Érase una vez una señora conocida como Esperanza, La Brujita Guerrera, que siempre arengaba a las gentes para rebelarse contra todas y cada una de las leyes que el Gobierno de El País de las Hadas aprobaba porque a ella no la gustaban ni un pelo y, sobre todo, por dejar a los gobernantes en mal lugar al objeto de pescar en aguas revueltas.
Parece que Doña Espe manda callar...
Pero el Jefe de los Pitufos Azules, Mariano Rajoyano, a quien La Guerrera debía pleitesía, no estaba a gusto con las iniciativas de la conflictiva mujer porque no partían de su real persona. Más lamentablemente, se veía obligado a secundarlas por aquello de la imagen de unidad. Su jefatura, por tanto, quedaba en entredicho de forma constante, aumentando exponencialmente por cada una de las vueltas de tuerca que la aguerrida practicaba con el deleite propio del que tortura al mensajero hasta la muerte al tiempo que le insulta sin decoro alguno, algo que apreciaba hacer con cualquier opositor a su causa, a ella misma.
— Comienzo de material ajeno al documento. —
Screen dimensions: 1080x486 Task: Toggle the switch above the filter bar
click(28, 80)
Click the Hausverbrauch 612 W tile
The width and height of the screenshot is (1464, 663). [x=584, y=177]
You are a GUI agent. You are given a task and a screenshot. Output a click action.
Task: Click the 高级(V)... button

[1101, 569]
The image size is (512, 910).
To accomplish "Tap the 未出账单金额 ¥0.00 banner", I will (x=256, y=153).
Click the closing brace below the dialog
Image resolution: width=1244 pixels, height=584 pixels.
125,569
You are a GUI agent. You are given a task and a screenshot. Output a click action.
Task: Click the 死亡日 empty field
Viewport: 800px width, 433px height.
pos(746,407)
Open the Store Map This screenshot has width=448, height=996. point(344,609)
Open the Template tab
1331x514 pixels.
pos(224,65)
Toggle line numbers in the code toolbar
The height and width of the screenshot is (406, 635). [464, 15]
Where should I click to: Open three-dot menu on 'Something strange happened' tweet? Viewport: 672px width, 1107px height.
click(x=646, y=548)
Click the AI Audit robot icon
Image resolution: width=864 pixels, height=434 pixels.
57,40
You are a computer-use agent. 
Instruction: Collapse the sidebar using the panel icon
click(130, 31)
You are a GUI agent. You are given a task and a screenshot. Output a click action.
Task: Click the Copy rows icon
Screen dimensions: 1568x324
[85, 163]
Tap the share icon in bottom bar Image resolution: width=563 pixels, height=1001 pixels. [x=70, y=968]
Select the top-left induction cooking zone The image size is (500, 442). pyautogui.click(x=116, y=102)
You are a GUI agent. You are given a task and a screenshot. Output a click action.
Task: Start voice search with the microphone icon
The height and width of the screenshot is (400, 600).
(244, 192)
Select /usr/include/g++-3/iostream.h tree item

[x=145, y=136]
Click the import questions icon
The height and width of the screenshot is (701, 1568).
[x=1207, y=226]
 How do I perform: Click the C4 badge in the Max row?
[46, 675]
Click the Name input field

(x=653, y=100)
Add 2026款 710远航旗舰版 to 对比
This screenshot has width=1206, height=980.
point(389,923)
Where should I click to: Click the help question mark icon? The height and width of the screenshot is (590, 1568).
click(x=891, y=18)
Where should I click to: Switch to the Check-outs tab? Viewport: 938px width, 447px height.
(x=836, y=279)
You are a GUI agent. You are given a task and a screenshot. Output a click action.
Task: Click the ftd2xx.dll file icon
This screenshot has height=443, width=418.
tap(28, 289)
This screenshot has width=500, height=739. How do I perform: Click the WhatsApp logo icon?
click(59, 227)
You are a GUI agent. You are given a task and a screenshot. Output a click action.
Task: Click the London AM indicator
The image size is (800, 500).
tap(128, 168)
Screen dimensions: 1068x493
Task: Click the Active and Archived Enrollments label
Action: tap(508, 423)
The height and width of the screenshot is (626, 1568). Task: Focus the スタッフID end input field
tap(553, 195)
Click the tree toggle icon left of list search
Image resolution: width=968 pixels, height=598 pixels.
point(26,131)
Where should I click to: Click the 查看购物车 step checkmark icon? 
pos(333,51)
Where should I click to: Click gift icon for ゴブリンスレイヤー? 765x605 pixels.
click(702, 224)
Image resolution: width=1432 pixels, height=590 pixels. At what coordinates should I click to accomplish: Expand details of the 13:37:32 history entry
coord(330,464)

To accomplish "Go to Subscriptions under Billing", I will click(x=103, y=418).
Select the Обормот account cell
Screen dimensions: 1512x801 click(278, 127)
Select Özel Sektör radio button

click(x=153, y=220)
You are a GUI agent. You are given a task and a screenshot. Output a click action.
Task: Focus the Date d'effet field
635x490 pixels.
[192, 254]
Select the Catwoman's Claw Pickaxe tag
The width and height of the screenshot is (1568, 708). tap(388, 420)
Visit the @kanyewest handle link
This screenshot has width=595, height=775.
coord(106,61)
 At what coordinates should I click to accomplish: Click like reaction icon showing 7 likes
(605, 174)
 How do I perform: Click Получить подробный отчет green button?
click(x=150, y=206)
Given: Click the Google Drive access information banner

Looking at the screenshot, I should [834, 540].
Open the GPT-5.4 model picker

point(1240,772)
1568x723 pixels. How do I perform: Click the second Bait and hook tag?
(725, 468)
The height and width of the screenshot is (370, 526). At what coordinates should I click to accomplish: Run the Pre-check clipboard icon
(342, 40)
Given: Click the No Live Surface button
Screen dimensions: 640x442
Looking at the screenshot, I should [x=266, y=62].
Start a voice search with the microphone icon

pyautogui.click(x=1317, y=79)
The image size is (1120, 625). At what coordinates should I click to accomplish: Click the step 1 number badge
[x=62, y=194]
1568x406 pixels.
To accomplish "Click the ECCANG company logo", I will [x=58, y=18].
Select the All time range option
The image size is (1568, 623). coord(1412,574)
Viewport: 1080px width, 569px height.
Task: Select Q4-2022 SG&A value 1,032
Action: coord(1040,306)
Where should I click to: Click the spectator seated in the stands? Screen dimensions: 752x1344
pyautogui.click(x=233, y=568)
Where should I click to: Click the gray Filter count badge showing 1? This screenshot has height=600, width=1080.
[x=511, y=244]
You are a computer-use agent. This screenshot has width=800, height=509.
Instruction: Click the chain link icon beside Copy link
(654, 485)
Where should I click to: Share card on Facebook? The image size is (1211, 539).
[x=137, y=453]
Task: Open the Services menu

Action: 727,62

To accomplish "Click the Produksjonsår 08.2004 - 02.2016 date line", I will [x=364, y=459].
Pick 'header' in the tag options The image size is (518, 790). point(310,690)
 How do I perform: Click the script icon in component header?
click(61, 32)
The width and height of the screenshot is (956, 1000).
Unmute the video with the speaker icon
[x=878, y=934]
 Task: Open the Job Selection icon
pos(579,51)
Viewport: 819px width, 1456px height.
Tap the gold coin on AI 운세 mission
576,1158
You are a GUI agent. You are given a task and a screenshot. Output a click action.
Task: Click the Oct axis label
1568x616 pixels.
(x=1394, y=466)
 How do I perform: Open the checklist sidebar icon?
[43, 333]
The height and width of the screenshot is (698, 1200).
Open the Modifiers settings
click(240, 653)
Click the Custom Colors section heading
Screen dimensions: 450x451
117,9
Pero nadie se atrevía a desvelar al Jefe Rajoyano el propósito de tamañas actuaciones que para todos se hacía obvio menos para él: Esperanza, La Guerrera, La Cólera Aguerrida de Dios, le estaba ninguneando como nunca nadie lo había hecho hasta el momento, ni siquiera Fragezna, el Dragón Verde.
Fragezna, el Dragón Verde
El futuro se pintaba de la siguiente manera: en breve los Pitufos Azules podrían nombrarla como su candidata a luchar por el control del Reino de las Hadas en detrimento de El Rey de los Zapatos Rojos, inquilino habitual del Palacio de la Góndola en los últimos tiempos.
¡OJITO, MARIANO, QUE VIENE LA ESPE!
¡Ave, César! Los que van a morir te saludan. Yo te digo adios, por si acaso.